Änderung der Rationalität: Anteile Rationale versus Emotionale

Abbildung 2 de 500

(Zum Vergrössern, einfach Grafik anklicken: Der Anteil rationaler Anleger nimmt trotz Krisenerfahrungen nur sehr gering zu, während der Anteil emotionaler Anleger über den Untersuchungszeitraum ungefähr gleich bleibt.)

Grossteil bleibt rational

Obwohl emotionale Anleger 2019 absahnten, machen sie nur einen kleinen Anteil aus. Im Ländervergleich zwischen der Schweiz, Österreich und Deutschland zeigt sich, dass lediglich 5 bis 16 Prozent der Anleger sich der Kategorie der emotionalen Investoren zuordnet.

Auch sind es im Jahr 2019 zum ersten Mal mehr Männer als Frauen (11 vs. 9 Prozent). Den Emotionen bei der Geldanlage freien Lauf zu lassen ist eben nicht jedermanns bzw. -fraus Sache.

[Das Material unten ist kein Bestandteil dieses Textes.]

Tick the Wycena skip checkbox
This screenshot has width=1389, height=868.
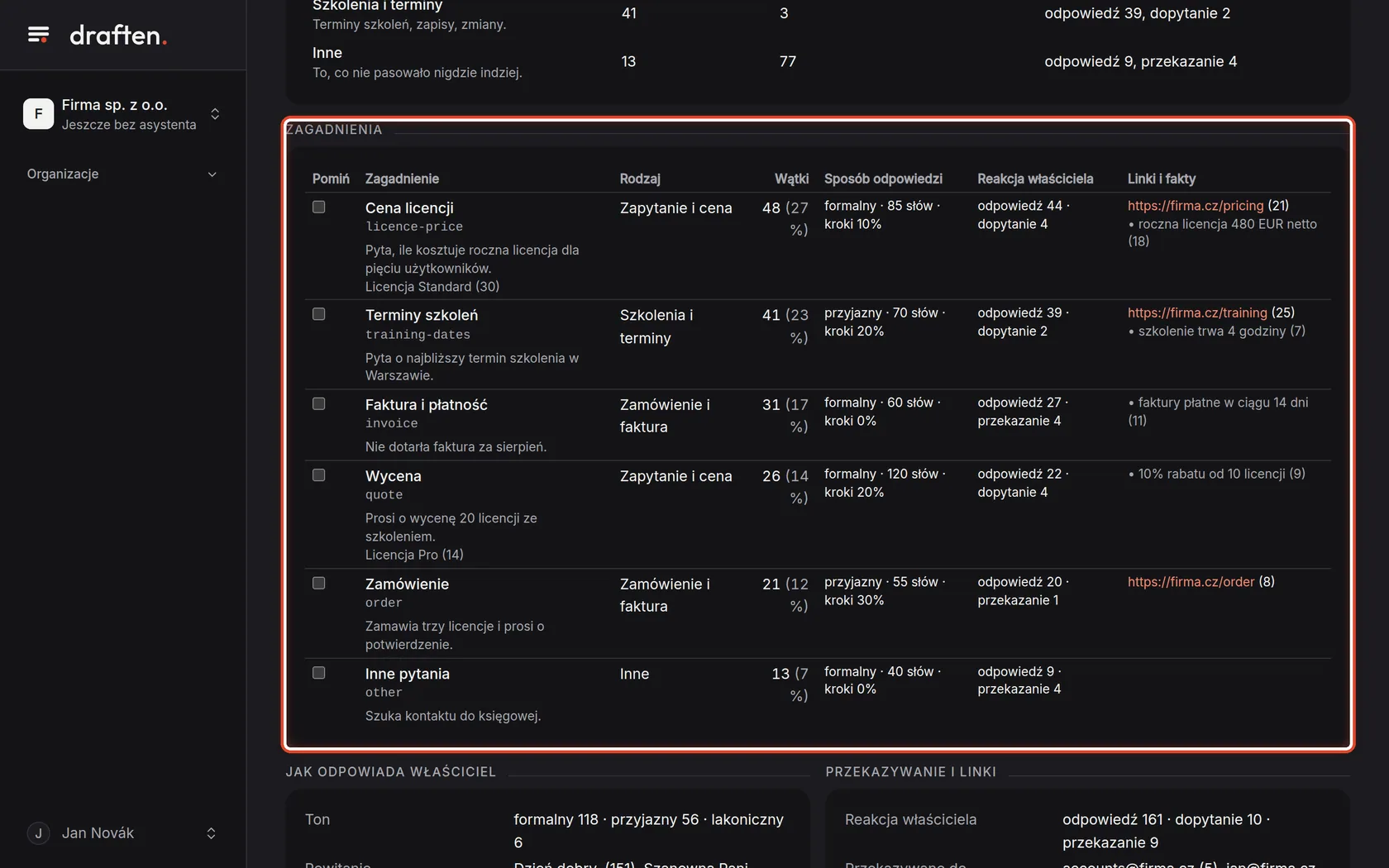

Im Rahmen des LGT Private Banking Reports führte die Abteilung für Asset Management der Johannes Kepler Universität Linz unter Leitung von Universitätsprofessor Teodoro D. Cocca im Januar und Februar 2020 die seit 2010 sechste Befragung zum Anlageverhalten von Private-Banking-Kunden in Deutschland, Österreich und der Schweiz durch. Insgesamt wurden 358 Personen befragt. Zentrales Kriterium für die Teilnahme an der Befragung war das frei verfügbare Anlagevermögen: in Deutschland und Österreich mehr als 500'000 Euro und in der Schweiz mehr als 900'000 Franken. Aufgrund der Auswirkungen der Corona-Pandemie auf die Finanzmärkte wurde im April 2020 eine Anschlussbefragung mit den bereits im Januar durch das LINK Institut befragten Private-Banking-Kunden in der Schweiz durchgeführt.